Court of Appeals of Texas, Eighth District, El Paso

December 30, 2019

TEXAS TAX SOLUTIONS, LLC, Appellant,
v.
CITY OF EL PASO, Appellee.

          Appeal from County Court at Law No. 5 of El Paso County, Texas (TC# 2014DTX0412)

          Before Alley, C.J., Rodriguez, and Palafox, JJ.

          OPINION

          GINA M. PALAFOX, JUSTICE

         This is an appeal from a judgment that, in pertinent part, denies the claim of Appellant Texas Tax Solutions, LLC ("Texas Tax") to enforce a transferred tax lien. That denial is based on the trial court's finding that the lien is void and invalid because the documents on which the lien was based were fraudulently executed. We affirm.

         BACKGROUND

         Texas Tax is in the business of making loans for the payment of delinquent taxes. In March 2011, it executed documents ("Lien Documents") evidencing a loan to Christina Gage for payment of delinquent ad valorem taxes owed on certain property in El Paso, Texas, in exchange for a transferred tax lien on the property. The Lien Documents include a Promissory Note, a Sworn Document Authorizing Transfer of Tax Lien, and a Tax Lien Deed of Trust, each of which was purportedly signed by Christina Gage. Texas Tax paid Appellee City of El Paso ("City") the taxes owing on the Gage property for the years 2008 through 2010, and the City issued a Certified Statement of Transfer of Tax Lien.

         In July 2014, the City initiated this lawsuit by filing a claim against Christina Gage for delinquent ad valorem taxes for the years 2011 through 2013. The City later joined Texas Tax as a party and invited it to intervene to assert its claim as a tax lien transferee.

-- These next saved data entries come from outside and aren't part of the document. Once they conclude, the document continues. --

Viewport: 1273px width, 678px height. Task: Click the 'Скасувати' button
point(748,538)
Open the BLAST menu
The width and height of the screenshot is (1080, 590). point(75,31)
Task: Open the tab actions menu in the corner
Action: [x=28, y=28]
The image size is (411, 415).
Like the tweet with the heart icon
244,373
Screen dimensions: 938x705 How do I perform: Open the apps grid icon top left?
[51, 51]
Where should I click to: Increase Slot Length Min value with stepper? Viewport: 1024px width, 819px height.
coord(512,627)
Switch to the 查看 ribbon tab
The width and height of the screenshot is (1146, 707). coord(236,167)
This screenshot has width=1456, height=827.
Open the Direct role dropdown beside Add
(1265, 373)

The City subsequently amended its petition to join individuals believed to be Christina Gage's heirs, who might have an ownership interest in the property.

         On September 3, 2015, Texas Tax filed its original (in rem) answer and a plea in intervention to enforce its transferred tax lien. On that same date, Texas Tax filed a suggestion of death for Christina Gage. It was later determined, and was undisputed at the final hearing, that Christina Gage had died in 2001, ten years before the Lien Documents were signed. In two amended pleas in intervention, Texas Tax specifically alleged that it was defrauded because Christina Gage's signatures on the Lien Documents were forged by an unknown person, possibly one of Gage's children.[1]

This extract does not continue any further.